On the face of it, this sounds like a recipe for disaster. Don’t you get frustrated and annoyed waiting for the combinations necessary for progress to randomly come up? And yes, you do, somewhat. And there certainly exist people for whom this is enough to make them lose interest in the game completely and then make lengthy posts complaining about it on the Steam message boards. For me, it produced the opposite effect. Not being able to try out my ideas immediately makes me all the more eager to keep playing until I can. But why? That’s the interesting part.

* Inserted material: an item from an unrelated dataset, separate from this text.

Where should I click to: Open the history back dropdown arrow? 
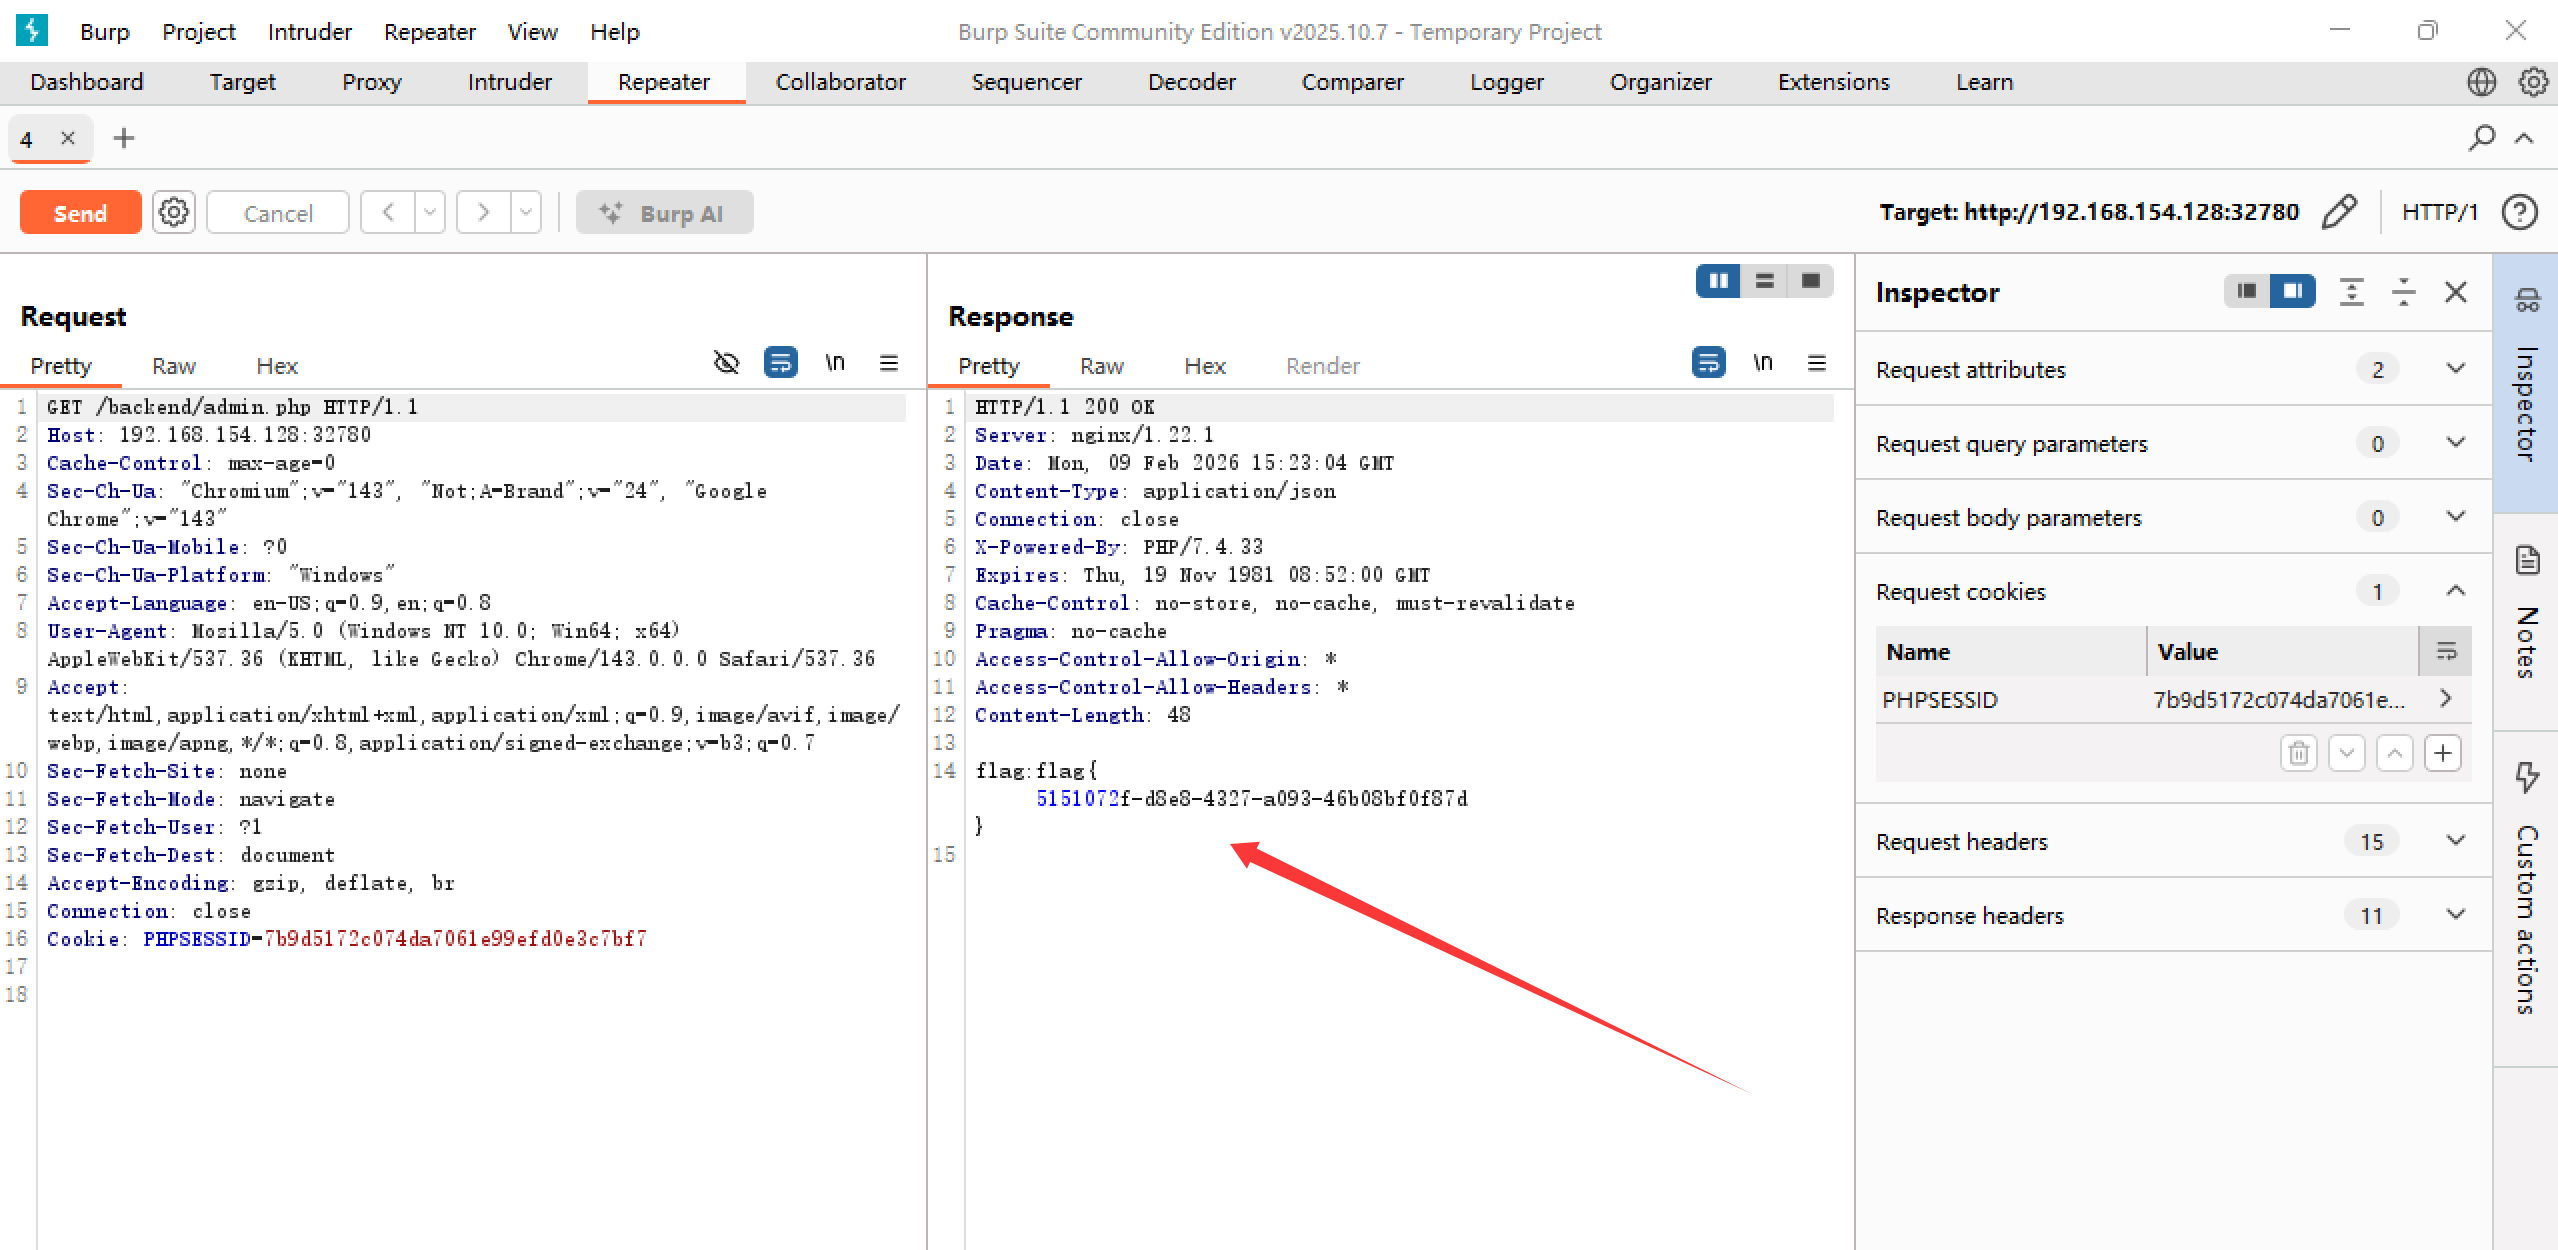(430, 213)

I think part of it is that it gives you multiple aavenues of progress. I’ve noted this before about RPGs and adventure/RPG hybrids: when you’re stuck, you can always grind for XP. Blue Prince doesn’t have XP, but it does have other incrementally accumulating attributes that help to make you feel like you’re making progress even when you don’t accomplish your main goals. For example, raising your allowance, which is the amount of money you’re given at the start of each day to spend on special items. Eventually you get to the point where your allowance is large enough for any expense and you don’t need to increase it any more, but by that point you’ve probably discovered another incremental goal to take its place.
Moreover, though, the very fact that you can go through multiple runs without an opportunity to try out your intended solutions to puzzles means puzzles tend to stay alive longer than they would in a conventional adventure game. At any given moment, you have several back-burner goals that you’re ready to pounce on the moment the game deigns to give you the necessary resources. You’re probably thinking “Sure, until the end, when you start running out of goals”. But it maintains this state for a remarkably long time, just by unfolding its mysteries gradually and revealing new meaning in what you’ve already seen.
But I think the really crucial thing is that the tile-placing game is engaging. Picking rooms on the basis of their contents and constraints requires enough thought and attention that it could easily be made a decent game of its own, without the rest of the story and puzzles embedded in it. As a result, most of the time you spend playing this game isn’t actually spent thinking about the adventure puzzles. Minigames in adventures feel annoying when they feel like interruptions, disrupting the game that you were absorbed in playing. Here, it’s kind of the reverse: the adventure is embedded in the minigame.
Still, things do wind down eventually, and I’m well past the point of diminishing returns. As in Animal Well, you have to decide when you’re done. I’m not quite done — there’s still a thing or two I want to do before closing it for good — but I’m getting there.